9781422283349

PHOTOSYNTHESIS A step forward was taken by life when a way evolved to use the energy of the sun to power living processes. Photosynthesis involves the energy of sunlight being stored as chemical energy that can be used by the organism. Carbon dioxide gas from the atmosphere is combined with water to form glucose, a simple sugar. As part of this process, oxygen is produced. Oxygen was a deadly poison to the earliest organisms. It reacts very strongly with other substances and would have disrupted the formation of complex molecules that life depends on. Fortunately there was a solution to the problem. Three billion years ago the Earth’s oceans contained a great deal of dissolved iron.
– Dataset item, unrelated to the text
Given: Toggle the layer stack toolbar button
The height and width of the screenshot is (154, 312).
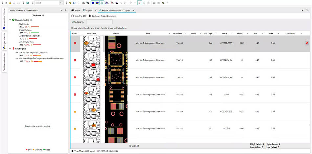Looking at the screenshot, I should pyautogui.click(x=97, y=3).
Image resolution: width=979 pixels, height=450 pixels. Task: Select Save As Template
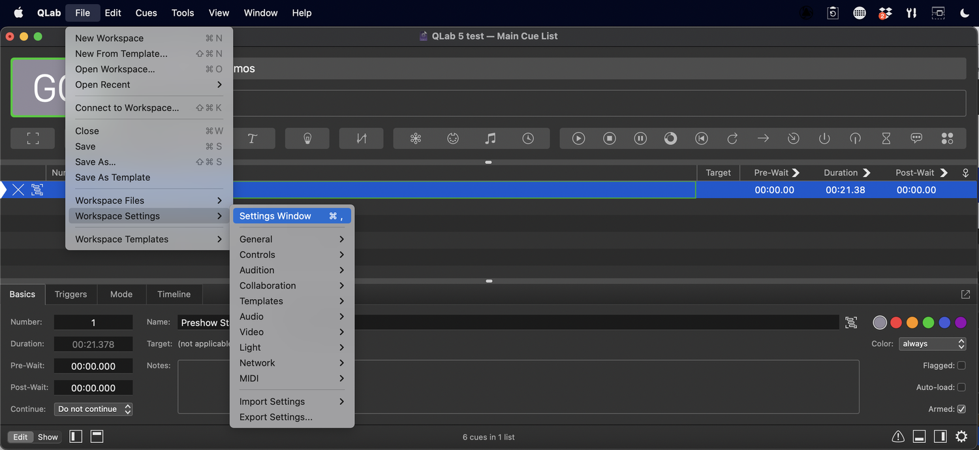tap(112, 177)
The oxygen produced by photosynthesis was combined with this iron to form a now familiar substance—rust. Bound up with the iron, oxygen was now harmless. The non-soluble iron oxide sank down and settled on the ocean floor. Over millions of years it formed rocks known as banded ironstone formations, or BIFs, evidence today of the changes that occurred long ago. The oxygen-producing life forms were restricted to places where there was a supply of iron to combine with their oxygen. Some organisms retreated to places where there was no oxygen, such as the sediments on the seafloor. Bacteria that do not require oxygen to survive can still be found in such places today. As the levels of oxygen increased, organisms appeared that were able to tolerate it. Next, organisms began

to put the oxygen to use in extracting energy more efficiently from their food.

Trilobites, such as this fossil, were among the first multi-cellular animals to appear on earth more than 520 million years ago. These marine creatures lived in relatively shallow waters as well as in deep seas.